Requirement: Return the lines beginning at the one that contains "This screenshot has" and running to the end of the records, exactly and with nothing else. Omit pictures.

Data for this task:
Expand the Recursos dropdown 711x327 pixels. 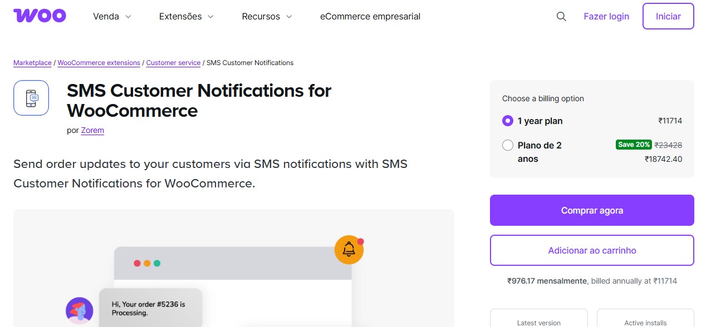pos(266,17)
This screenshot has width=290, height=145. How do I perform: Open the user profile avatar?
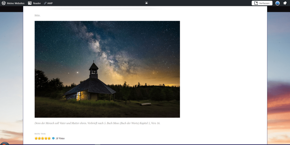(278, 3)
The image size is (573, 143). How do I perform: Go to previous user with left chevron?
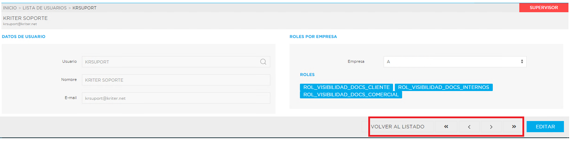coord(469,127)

Written answer:
This screenshot has width=290, height=145. How do I perform: Open the user profile avatar?
(278, 3)
The image size is (573, 143). How do I perform: Go to previous user with left chevron?
coord(469,127)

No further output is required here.